*** Block opens ***

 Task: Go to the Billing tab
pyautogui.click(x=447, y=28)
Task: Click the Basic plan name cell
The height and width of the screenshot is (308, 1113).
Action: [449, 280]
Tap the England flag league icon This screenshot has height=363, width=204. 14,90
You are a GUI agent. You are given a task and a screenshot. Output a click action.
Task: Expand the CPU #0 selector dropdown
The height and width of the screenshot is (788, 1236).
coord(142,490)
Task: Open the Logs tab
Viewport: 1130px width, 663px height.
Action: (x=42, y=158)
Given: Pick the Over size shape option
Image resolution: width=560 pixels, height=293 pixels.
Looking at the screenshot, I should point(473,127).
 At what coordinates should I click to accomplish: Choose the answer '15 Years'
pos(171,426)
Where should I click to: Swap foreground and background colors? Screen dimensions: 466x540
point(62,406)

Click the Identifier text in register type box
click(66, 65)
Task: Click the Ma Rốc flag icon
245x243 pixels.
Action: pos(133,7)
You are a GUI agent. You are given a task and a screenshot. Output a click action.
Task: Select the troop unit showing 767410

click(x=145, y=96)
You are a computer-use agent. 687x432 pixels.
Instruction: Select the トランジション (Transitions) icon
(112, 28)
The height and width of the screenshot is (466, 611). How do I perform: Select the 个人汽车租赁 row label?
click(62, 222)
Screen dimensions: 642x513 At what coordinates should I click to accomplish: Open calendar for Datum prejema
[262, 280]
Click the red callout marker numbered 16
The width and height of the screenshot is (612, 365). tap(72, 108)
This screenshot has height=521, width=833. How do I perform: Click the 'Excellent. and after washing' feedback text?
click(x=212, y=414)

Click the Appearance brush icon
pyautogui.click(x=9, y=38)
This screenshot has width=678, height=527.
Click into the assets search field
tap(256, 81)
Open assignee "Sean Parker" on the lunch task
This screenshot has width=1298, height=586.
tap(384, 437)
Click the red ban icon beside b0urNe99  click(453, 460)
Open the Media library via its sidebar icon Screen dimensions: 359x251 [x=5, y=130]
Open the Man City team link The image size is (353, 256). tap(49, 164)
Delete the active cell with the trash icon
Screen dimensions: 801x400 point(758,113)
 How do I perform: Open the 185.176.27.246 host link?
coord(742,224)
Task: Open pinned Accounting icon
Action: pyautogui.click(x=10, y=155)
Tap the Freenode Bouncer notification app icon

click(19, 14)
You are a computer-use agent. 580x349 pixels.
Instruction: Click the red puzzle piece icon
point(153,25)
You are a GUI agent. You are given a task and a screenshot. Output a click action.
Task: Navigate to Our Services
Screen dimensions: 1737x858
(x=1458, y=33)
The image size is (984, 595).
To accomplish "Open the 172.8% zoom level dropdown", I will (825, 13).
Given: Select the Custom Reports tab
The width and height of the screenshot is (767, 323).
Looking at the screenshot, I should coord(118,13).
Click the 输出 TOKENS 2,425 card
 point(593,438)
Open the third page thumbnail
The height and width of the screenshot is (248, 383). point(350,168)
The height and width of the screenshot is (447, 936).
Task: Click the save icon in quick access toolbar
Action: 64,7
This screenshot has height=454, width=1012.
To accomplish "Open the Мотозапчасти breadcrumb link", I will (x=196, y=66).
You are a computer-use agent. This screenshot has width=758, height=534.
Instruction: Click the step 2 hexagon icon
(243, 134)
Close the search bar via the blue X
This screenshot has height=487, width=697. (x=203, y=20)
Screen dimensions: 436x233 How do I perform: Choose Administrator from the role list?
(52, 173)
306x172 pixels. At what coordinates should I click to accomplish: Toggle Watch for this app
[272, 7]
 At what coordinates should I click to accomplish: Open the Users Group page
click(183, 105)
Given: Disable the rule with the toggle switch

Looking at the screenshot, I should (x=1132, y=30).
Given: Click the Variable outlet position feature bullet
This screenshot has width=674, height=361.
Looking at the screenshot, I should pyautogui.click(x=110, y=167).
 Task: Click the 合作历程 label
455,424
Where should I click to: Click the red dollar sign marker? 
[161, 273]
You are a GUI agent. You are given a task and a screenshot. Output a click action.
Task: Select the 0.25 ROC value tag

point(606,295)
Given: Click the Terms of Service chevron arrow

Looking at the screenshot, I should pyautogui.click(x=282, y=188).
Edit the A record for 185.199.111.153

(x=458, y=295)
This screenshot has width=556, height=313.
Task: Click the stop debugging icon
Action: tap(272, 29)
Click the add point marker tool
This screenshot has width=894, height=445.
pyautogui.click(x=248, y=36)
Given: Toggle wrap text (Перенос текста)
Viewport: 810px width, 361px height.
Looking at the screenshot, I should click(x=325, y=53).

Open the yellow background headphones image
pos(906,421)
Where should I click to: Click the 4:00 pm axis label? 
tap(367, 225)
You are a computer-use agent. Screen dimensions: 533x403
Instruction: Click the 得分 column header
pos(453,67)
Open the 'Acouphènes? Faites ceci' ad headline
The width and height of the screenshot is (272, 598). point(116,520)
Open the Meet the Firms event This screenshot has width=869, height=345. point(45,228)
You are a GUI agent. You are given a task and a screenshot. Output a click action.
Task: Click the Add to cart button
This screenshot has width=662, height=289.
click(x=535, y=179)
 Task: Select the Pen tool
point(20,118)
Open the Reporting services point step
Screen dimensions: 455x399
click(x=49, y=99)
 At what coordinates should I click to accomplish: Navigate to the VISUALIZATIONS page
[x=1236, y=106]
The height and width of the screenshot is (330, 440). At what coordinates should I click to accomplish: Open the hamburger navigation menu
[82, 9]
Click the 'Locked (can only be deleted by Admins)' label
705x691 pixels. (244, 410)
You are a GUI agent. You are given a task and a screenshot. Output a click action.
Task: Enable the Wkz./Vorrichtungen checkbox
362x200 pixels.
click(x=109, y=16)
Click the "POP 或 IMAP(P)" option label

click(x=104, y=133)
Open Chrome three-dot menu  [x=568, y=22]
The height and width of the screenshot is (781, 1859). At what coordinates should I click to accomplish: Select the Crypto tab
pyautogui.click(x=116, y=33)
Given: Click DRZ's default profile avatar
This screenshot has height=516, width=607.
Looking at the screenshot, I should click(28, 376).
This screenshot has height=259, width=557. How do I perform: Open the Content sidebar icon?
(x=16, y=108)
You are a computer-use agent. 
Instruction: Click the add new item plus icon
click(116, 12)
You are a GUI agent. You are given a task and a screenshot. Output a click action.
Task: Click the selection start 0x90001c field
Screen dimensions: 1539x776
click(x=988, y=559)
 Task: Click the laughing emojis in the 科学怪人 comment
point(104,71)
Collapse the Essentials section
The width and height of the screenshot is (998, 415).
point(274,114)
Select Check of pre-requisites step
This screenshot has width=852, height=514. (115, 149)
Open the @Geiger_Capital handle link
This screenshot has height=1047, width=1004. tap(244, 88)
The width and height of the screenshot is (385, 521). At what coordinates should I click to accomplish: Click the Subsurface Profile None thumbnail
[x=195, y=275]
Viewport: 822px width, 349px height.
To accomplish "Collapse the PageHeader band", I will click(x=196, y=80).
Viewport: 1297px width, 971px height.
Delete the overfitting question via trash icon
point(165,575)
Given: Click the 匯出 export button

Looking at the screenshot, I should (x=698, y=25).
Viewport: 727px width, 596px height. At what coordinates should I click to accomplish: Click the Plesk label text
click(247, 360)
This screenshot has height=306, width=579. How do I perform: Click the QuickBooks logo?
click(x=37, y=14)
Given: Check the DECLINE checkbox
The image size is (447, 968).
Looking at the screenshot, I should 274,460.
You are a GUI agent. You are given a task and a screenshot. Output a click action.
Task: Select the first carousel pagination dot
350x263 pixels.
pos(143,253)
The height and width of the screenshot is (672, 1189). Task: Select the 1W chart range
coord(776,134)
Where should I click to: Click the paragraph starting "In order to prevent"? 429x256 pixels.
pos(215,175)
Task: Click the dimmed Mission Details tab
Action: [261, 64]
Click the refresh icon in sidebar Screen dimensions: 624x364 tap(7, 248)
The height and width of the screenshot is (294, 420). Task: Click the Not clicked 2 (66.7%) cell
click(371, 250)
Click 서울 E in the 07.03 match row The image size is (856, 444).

*** Block closes ***

§ Task item: Reproduce word for word only the first line of the listing above and each line after it through the line with "You are a computer-use agent. 687x432 pixels.".

§ Finished exercise:
 Task: Go to the Billing tab
pyautogui.click(x=447, y=28)
Task: Click the Basic plan name cell
The height and width of the screenshot is (308, 1113).
Action: [449, 280]
Tap the England flag league icon This screenshot has height=363, width=204. 14,90
You are a GUI agent. You are given a task and a screenshot. Output a click action.
Task: Expand the CPU #0 selector dropdown
The height and width of the screenshot is (788, 1236).
coord(142,490)
Task: Open the Logs tab
Viewport: 1130px width, 663px height.
Action: (x=42, y=158)
Given: Pick the Over size shape option
Image resolution: width=560 pixels, height=293 pixels.
Looking at the screenshot, I should point(473,127).
 At what coordinates should I click to accomplish: Choose the answer '15 Years'
pos(171,426)
Where should I click to: Swap foreground and background colors? Screen dimensions: 466x540
point(62,406)

Click the Identifier text in register type box
click(66, 65)
Task: Click the Ma Rốc flag icon
245x243 pixels.
Action: pos(133,7)
You are a GUI agent. You are given a task and a screenshot. Output a click action.
Task: Select the troop unit showing 767410

click(x=145, y=96)
You are a computer-use agent. 687x432 pixels.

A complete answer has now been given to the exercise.